Render the lines of the records below as a JSON list of strings, starting at the line containing "Open Caramel/Crystal 90L" and ending at the line containing "point(510,52)". Use one string per line and omit blank lines.
------------------------
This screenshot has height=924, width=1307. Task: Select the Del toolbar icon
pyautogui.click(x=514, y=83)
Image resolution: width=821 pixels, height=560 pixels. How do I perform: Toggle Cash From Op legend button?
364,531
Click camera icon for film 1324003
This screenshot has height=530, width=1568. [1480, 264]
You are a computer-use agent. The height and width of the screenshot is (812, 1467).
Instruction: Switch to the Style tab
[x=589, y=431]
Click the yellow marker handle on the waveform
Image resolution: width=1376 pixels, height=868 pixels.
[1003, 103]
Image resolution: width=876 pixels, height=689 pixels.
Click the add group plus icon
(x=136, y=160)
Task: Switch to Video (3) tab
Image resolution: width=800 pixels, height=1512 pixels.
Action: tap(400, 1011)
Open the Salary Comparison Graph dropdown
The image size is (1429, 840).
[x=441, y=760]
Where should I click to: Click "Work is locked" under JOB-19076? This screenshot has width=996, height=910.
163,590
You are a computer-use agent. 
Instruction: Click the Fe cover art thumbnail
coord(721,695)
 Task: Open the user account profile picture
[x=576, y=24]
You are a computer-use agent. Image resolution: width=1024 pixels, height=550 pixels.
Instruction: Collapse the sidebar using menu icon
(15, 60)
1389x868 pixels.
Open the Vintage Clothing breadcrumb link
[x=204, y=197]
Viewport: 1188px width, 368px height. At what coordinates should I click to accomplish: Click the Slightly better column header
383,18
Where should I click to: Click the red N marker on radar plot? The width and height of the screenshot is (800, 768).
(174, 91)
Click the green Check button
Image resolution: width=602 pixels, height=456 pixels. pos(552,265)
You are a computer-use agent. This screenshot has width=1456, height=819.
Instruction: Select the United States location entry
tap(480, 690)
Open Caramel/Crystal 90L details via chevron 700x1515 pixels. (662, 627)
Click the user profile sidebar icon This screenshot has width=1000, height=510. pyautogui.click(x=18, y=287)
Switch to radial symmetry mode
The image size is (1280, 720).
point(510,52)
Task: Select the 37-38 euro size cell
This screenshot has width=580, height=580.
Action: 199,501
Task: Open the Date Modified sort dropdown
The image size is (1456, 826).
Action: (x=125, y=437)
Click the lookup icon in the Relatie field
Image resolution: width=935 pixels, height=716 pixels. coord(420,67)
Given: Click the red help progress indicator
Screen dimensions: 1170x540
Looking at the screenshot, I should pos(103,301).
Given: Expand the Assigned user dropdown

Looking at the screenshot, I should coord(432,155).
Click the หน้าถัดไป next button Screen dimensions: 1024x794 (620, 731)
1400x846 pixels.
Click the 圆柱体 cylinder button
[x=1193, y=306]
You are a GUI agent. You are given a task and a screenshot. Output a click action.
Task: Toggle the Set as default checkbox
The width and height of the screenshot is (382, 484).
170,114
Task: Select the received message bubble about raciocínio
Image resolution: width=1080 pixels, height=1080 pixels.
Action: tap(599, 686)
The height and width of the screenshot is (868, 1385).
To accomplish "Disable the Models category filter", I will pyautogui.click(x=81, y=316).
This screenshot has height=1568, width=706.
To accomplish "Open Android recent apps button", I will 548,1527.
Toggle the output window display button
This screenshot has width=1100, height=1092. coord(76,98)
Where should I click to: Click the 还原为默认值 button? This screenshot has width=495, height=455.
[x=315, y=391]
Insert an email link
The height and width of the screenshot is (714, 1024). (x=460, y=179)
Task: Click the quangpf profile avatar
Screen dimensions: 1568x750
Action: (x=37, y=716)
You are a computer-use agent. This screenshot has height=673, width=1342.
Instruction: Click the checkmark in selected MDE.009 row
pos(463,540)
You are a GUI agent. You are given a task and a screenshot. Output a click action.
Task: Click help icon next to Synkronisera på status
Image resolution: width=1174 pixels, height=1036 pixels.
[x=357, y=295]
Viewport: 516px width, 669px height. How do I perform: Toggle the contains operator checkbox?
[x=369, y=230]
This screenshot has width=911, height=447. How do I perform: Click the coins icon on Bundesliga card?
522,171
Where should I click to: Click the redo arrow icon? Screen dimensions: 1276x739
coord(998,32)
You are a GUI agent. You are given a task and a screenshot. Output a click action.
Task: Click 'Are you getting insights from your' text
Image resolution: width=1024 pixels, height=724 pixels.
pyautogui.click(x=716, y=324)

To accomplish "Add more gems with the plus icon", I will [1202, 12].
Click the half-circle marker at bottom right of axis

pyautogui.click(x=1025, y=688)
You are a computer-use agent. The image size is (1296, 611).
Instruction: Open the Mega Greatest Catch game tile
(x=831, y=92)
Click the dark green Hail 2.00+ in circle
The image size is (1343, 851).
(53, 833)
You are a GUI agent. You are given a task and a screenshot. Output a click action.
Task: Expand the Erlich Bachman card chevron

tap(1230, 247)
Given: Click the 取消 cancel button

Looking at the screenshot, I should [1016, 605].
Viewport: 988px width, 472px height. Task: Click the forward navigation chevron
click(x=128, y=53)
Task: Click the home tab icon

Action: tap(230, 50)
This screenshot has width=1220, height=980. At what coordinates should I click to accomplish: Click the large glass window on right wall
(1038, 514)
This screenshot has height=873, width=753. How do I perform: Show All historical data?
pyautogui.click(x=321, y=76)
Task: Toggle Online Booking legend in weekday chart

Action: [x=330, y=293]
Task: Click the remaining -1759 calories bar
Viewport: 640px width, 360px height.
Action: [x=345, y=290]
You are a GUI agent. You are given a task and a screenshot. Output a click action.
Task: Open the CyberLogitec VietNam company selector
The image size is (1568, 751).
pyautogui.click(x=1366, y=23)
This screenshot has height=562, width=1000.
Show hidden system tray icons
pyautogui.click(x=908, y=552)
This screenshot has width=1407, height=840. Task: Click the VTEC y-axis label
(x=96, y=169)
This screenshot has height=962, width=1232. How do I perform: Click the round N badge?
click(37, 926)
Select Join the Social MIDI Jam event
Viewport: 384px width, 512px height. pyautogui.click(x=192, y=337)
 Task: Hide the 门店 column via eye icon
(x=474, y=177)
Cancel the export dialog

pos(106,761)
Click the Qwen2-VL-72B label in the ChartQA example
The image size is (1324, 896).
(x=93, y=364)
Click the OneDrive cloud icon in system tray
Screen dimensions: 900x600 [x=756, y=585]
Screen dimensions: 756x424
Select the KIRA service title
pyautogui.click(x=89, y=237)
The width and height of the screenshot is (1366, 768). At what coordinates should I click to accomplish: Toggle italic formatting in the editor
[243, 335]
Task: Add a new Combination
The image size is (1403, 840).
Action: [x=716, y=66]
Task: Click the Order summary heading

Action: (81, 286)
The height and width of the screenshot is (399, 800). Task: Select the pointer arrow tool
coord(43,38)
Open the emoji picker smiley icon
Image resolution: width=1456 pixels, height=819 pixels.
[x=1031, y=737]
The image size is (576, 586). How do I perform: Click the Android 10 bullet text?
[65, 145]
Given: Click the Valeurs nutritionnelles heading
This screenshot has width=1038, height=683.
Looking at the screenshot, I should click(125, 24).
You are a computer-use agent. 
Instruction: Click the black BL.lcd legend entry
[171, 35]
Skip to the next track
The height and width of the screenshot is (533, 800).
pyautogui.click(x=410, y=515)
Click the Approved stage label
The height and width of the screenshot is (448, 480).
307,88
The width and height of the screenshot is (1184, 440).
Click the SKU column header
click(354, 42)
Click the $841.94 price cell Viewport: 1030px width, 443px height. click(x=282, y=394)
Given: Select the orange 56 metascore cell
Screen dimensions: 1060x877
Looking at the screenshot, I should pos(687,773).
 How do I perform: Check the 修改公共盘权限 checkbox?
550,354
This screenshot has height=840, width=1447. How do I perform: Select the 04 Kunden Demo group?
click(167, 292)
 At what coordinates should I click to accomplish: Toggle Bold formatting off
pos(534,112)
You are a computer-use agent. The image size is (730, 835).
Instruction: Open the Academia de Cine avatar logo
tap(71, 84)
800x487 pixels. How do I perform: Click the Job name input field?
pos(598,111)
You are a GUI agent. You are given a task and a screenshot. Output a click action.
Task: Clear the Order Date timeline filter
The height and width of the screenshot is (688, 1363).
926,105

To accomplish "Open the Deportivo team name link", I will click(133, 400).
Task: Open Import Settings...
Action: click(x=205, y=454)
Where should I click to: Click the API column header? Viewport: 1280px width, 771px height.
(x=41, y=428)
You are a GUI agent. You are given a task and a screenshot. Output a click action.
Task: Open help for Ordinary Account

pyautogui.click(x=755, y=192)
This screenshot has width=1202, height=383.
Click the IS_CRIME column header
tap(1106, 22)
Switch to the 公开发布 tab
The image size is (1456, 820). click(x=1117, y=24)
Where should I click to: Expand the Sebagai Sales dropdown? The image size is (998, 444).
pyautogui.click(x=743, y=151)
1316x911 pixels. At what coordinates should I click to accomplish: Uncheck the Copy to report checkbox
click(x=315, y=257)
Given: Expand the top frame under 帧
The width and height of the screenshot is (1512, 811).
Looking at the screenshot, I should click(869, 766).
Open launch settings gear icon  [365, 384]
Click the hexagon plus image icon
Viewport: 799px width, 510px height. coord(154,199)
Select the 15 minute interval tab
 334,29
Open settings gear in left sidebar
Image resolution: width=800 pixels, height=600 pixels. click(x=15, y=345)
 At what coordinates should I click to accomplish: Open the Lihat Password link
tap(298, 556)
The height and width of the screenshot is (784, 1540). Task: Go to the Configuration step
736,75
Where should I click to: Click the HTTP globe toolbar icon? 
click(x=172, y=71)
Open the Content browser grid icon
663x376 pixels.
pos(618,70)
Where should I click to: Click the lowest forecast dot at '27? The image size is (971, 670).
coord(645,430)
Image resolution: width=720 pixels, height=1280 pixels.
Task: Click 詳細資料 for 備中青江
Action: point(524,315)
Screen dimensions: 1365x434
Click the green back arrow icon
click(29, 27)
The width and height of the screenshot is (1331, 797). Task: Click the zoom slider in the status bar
------------------------
ANSWER TO THE PROBLEM ▸
[
  "Open Caramel/Crystal 90L details via chevron 700x1515 pixels. (662, 627)",
  "Click the user profile sidebar icon This screenshot has width=1000, height=510. pyautogui.click(x=18, y=287)",
  "Switch to radial symmetry mode",
  "The image size is (1280, 720).",
  "point(510,52)"
]